TEXTE FOURNI:
★ ★ ★
Résultat : alors que 80% des apps sont désinstallées juste après leur première utilisation, la rétention de la nôtre a enregistré une progression à deux chiffres. La fréquence d'achat s'est améliorée et le panier moyen a rattrapé celui du desktop, qui jusqu'en 2015 le dépassait largement. C'est grâce à tout ce travail que le mobile contribue aujourd'hui fortement à la croissance du groupe.

En quoi avez-vous transformé votre groupe depuis votre arrivée ?

Nous avons initié notre stratégie data il y a trois ans. Auparavant, la data était centralisée à la DSI. En arrivant, j'ai commencé par auditer notre base. Nous ne savions pas dire assez finement qui étaient nos 10 millions de membres. Suite à ce gros projet de connaissance client, nous avons créé il y a deux ans un référentiel client unique pour nos marques - BazarChic, nos boutiques, Idiliz et Ooofly, grâce auquel nous avons identifié des pistes de cross-selling. Puis nous avons créé un data lake pour utiliser de la donnée plus personnalisée et proposer une expérience en temps réel qui exploite la civilité, la date d'anniversaire, le remplissage du panier, la date de dernière connexion, les achats…

Tout cela alimente ensuite plusieurs leviers. Imaginons qu'un internaute se soit inscrit avec une erreur dans son adresse mail. S'il entre par l'app, nous pouvons le lui signaler là. S'il est éligible à payer en plusieurs fois, nous le "flaggons" comme promophile mais à budget limité. Le data lake alimente aussi notre drive-to-store géolocalisé : on nous signale une belle vente à venir en boutique, nous savons dire qui cibler dans la zone de chalandise.
★ ★ ★
CONSIGNE: Dans l'entretien ci-dessus, relevez toutes les données client que le data lake exploite pour l'expérience en temps réel.

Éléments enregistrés
★ ★ ★
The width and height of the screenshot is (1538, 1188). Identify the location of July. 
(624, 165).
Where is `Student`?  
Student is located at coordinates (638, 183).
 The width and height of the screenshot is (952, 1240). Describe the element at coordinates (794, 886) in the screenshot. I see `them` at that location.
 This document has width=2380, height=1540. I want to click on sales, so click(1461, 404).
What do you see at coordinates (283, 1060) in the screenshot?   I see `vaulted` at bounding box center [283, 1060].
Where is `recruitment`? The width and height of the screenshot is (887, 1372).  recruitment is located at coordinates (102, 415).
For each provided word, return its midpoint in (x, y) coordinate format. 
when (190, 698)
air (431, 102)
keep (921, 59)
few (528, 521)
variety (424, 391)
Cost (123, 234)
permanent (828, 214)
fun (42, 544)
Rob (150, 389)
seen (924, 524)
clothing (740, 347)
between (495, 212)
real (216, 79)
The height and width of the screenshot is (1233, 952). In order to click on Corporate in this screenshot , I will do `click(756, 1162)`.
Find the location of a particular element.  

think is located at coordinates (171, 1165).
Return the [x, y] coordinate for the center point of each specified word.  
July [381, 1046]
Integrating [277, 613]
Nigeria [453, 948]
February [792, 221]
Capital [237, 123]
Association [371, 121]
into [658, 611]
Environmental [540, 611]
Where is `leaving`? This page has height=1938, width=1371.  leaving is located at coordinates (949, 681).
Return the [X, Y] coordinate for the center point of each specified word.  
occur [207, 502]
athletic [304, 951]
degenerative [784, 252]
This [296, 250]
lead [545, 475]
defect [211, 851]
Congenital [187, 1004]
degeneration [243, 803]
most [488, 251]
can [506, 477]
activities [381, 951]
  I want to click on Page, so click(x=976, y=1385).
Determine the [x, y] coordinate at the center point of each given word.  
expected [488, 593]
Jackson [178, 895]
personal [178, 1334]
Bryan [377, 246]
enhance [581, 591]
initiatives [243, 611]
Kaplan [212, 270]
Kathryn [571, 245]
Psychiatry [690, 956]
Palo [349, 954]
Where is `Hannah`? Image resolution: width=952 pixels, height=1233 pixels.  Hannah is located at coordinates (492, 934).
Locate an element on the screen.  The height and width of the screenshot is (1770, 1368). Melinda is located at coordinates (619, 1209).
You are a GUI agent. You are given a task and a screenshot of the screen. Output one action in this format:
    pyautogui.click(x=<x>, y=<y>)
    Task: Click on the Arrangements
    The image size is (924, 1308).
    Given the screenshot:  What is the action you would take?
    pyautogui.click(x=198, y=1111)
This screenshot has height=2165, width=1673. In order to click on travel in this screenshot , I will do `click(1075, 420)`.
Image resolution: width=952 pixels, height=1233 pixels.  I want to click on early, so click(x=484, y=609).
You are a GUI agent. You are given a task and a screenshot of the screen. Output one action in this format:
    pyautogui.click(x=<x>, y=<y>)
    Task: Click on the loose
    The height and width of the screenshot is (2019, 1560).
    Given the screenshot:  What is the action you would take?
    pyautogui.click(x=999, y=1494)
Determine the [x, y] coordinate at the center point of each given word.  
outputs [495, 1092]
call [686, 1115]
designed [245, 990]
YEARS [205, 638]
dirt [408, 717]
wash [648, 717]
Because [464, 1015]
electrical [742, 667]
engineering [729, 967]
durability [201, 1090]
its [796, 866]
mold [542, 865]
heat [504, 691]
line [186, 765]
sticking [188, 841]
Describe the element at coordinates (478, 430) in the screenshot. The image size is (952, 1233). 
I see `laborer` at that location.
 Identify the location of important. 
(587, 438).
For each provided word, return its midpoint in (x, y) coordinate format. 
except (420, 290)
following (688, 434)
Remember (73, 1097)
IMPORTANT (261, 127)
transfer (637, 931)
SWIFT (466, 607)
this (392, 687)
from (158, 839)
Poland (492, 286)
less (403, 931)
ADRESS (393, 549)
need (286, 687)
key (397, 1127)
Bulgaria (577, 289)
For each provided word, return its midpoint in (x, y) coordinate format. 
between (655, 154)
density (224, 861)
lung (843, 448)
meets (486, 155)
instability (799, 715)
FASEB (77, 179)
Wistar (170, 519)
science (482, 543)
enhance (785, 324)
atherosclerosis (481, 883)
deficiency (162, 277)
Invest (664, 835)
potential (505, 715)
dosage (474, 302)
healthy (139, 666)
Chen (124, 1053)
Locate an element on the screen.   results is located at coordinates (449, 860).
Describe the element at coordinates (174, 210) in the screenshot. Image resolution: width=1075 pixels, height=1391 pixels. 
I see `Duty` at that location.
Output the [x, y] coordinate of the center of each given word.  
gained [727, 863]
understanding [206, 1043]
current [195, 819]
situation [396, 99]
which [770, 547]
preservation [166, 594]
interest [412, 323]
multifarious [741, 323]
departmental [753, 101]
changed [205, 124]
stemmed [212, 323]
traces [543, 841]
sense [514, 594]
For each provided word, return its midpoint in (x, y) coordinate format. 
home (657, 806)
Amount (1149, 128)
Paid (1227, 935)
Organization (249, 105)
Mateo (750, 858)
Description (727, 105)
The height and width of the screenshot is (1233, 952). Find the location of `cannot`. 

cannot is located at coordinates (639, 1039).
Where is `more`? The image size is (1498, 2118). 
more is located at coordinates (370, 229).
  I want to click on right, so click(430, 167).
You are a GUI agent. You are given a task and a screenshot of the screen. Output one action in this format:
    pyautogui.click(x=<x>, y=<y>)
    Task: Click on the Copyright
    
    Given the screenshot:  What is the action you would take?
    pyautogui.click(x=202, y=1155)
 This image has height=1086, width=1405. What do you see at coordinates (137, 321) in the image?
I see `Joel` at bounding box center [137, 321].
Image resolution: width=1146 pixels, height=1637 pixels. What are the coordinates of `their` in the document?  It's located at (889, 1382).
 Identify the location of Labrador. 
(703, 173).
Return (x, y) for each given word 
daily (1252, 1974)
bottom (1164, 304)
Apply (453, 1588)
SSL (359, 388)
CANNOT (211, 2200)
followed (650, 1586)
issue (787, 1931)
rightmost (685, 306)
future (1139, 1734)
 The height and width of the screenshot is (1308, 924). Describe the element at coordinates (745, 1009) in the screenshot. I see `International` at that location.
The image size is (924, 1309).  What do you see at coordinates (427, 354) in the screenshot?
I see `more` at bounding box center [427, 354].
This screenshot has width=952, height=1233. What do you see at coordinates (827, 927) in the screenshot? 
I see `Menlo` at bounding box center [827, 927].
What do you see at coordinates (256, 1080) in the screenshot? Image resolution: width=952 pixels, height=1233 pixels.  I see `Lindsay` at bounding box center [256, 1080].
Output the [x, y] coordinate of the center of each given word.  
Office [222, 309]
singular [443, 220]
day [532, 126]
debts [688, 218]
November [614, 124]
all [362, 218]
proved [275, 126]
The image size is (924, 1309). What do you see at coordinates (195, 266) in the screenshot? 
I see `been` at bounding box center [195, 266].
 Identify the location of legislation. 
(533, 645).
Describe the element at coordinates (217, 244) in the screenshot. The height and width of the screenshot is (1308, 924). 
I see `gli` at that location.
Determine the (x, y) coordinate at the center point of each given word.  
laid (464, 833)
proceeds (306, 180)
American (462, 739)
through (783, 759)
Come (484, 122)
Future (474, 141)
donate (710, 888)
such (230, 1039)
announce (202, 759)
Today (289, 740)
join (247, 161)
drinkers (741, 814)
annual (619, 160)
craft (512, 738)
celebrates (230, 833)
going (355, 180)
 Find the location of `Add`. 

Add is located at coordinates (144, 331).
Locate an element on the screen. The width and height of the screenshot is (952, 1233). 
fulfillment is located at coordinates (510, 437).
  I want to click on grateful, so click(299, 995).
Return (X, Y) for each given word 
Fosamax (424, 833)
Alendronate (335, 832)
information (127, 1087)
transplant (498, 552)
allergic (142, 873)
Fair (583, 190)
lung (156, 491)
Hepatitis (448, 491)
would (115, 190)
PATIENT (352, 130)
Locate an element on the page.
★ ★ ★
RÉPONSE:
- la civilité
- la date d'anniversaire
- le remplissage du panier
- la date de dernière connexion
- les achats